Title:Oh!SHIGOTO Special
Musician:つじあやの

約2年ぶり、ちょっと久しぶりとなるつじあやのの新作は、タイトルの通り、彼女が手がけたCMソングやタイアップ曲、あるいは企業などとのコラボ曲を収録した、「お仕事」な曲を収録したアルバム。

・・・というと、一種の企画盤みたいに思われるかもしれませんが、これらの曲、全曲が前回のアルバム「虹色の花咲きほこるとき」以降に手がけた曲だとか。そういう意味では、列記としたオリジナルアルバムである今回の作品。正直、CDの売上という側面では、一時期よりちょっと寂しい感じのする彼女ですが、ところがどっこい、この手のタイアップに関しては、引っ張りだこの人気者ということがわかるアルバムだと思います。

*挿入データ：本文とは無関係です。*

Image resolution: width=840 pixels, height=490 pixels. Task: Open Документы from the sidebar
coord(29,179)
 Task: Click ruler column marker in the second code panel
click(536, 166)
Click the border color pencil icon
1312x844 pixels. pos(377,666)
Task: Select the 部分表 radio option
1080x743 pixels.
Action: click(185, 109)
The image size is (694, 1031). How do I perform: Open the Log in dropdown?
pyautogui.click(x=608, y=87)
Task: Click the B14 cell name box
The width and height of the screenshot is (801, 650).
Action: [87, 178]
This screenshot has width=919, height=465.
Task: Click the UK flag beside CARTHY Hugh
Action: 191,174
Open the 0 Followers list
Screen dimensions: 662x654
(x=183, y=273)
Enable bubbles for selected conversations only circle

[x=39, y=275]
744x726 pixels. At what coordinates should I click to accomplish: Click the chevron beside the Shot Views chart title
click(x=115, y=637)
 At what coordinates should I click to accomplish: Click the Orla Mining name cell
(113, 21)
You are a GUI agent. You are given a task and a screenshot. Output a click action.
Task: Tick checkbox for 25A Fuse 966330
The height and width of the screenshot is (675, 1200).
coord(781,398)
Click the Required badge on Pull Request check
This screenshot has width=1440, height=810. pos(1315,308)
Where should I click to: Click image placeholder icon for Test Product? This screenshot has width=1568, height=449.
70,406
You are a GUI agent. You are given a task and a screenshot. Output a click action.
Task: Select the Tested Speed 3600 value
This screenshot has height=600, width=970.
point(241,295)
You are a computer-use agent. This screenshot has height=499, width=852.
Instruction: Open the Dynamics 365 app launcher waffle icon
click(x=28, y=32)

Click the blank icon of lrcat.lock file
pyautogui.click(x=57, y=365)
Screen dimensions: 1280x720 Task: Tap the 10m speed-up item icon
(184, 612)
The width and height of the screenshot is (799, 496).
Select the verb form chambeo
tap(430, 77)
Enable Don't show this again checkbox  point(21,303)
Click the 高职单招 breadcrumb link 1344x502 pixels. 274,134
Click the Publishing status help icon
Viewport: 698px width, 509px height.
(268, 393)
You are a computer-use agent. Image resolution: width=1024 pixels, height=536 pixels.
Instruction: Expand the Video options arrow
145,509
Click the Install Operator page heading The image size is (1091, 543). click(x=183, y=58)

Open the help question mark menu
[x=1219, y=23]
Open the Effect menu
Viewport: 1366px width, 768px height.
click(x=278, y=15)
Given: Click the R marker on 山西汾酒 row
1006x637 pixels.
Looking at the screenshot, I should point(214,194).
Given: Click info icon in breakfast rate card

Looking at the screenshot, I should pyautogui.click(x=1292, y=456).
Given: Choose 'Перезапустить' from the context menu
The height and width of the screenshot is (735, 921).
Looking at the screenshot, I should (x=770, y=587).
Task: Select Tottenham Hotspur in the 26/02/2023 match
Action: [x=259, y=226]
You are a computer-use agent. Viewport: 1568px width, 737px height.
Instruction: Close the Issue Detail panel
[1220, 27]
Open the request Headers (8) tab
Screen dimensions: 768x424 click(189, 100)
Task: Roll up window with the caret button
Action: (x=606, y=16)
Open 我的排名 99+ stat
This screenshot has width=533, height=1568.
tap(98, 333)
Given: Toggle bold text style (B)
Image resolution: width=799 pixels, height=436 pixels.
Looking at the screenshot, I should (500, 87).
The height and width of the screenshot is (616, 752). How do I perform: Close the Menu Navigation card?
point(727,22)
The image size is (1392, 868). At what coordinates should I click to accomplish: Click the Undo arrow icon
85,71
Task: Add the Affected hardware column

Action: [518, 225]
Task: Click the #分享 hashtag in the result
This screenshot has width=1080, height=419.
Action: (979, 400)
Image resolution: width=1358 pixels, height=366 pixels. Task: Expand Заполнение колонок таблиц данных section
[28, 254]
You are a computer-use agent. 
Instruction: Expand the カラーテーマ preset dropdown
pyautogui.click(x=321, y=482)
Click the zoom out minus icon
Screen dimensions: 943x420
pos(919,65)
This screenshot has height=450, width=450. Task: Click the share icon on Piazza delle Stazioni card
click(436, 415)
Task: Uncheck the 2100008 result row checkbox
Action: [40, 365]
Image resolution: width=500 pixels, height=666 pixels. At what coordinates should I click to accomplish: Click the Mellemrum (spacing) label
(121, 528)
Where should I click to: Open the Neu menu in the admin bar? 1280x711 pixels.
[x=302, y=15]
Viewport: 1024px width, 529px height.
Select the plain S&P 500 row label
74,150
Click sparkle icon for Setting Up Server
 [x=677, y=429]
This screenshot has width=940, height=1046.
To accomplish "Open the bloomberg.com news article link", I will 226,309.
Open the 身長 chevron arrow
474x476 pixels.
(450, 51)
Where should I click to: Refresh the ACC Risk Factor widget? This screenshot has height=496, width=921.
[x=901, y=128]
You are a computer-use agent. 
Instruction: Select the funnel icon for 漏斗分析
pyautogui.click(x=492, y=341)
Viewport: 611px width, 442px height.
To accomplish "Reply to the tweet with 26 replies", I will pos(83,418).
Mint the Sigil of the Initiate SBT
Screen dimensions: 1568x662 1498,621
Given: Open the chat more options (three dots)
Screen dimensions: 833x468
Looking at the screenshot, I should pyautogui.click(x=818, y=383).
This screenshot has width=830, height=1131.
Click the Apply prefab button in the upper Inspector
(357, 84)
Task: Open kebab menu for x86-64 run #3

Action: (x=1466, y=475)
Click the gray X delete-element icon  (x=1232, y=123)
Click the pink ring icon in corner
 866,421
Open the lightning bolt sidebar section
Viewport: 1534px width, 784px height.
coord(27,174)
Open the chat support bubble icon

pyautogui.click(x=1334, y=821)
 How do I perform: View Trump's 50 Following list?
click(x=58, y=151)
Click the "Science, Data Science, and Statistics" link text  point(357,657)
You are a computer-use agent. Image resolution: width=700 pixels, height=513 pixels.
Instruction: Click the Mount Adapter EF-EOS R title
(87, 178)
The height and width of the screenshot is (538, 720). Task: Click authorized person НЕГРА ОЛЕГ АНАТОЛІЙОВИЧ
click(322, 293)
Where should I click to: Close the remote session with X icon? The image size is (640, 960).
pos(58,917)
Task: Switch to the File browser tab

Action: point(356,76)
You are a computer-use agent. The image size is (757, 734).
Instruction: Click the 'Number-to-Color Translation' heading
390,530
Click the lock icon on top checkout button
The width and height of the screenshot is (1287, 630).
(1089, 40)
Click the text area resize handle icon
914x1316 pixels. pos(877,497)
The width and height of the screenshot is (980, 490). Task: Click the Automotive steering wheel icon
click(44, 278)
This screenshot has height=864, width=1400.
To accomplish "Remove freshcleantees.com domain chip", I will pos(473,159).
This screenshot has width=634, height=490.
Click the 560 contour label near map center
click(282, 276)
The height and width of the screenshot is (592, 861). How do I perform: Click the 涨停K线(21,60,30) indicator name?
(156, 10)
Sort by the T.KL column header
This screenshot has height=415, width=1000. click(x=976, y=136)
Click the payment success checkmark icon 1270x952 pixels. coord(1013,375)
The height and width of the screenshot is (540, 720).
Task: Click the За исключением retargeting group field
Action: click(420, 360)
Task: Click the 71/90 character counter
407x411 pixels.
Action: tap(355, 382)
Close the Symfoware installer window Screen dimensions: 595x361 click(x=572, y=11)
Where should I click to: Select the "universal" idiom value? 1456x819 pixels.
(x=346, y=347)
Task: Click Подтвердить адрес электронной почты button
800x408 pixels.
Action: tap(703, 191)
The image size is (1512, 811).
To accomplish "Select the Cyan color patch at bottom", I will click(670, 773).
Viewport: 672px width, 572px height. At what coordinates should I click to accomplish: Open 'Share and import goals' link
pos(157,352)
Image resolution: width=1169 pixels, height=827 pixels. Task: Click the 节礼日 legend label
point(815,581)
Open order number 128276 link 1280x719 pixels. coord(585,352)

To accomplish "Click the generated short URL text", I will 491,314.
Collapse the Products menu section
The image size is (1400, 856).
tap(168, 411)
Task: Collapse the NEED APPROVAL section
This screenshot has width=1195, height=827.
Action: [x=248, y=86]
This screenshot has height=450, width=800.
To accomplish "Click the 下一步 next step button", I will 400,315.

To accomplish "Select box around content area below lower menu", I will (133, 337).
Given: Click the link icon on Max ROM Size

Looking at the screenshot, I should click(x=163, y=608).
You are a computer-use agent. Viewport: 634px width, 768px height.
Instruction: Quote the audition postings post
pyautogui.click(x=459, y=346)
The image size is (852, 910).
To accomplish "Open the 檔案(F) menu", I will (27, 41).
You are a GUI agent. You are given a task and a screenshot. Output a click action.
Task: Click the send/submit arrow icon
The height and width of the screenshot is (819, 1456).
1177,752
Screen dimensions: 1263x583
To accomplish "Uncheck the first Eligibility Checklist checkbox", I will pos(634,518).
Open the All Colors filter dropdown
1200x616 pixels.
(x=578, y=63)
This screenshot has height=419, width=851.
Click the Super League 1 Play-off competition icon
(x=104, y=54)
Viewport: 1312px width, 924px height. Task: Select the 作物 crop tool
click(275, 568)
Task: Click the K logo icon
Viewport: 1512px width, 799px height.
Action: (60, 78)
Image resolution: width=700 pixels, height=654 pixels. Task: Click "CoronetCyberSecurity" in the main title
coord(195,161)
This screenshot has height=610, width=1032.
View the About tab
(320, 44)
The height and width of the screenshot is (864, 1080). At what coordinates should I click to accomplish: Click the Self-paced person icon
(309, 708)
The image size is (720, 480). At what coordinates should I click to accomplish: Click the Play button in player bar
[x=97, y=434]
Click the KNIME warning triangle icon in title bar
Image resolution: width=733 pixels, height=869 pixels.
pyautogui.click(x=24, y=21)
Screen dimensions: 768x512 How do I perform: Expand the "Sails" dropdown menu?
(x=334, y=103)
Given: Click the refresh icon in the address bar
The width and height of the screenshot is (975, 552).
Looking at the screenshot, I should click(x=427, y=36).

で、今回のアルバム、ウクレレを中心としたアレンジに、身の回りの日常を歌った暖かい歌詞という、実につじあやのらしい出来に仕上がっていました。前々作「Sweet, Sweet Happy Birthday」は大人っぽい歌詞が目立ち、前作「虹色の花咲きほこるとき」は逆にアレンジから、ウクレレの音色が少なくなり、と、いままでのつじあやのとはちょっと異なる側面を見せたアルバムが続いていました。しかし、このアルバムに関しては、「これぞ、つじあやの!!」と満足できるようなアルバムになっていたのではないでしょうか。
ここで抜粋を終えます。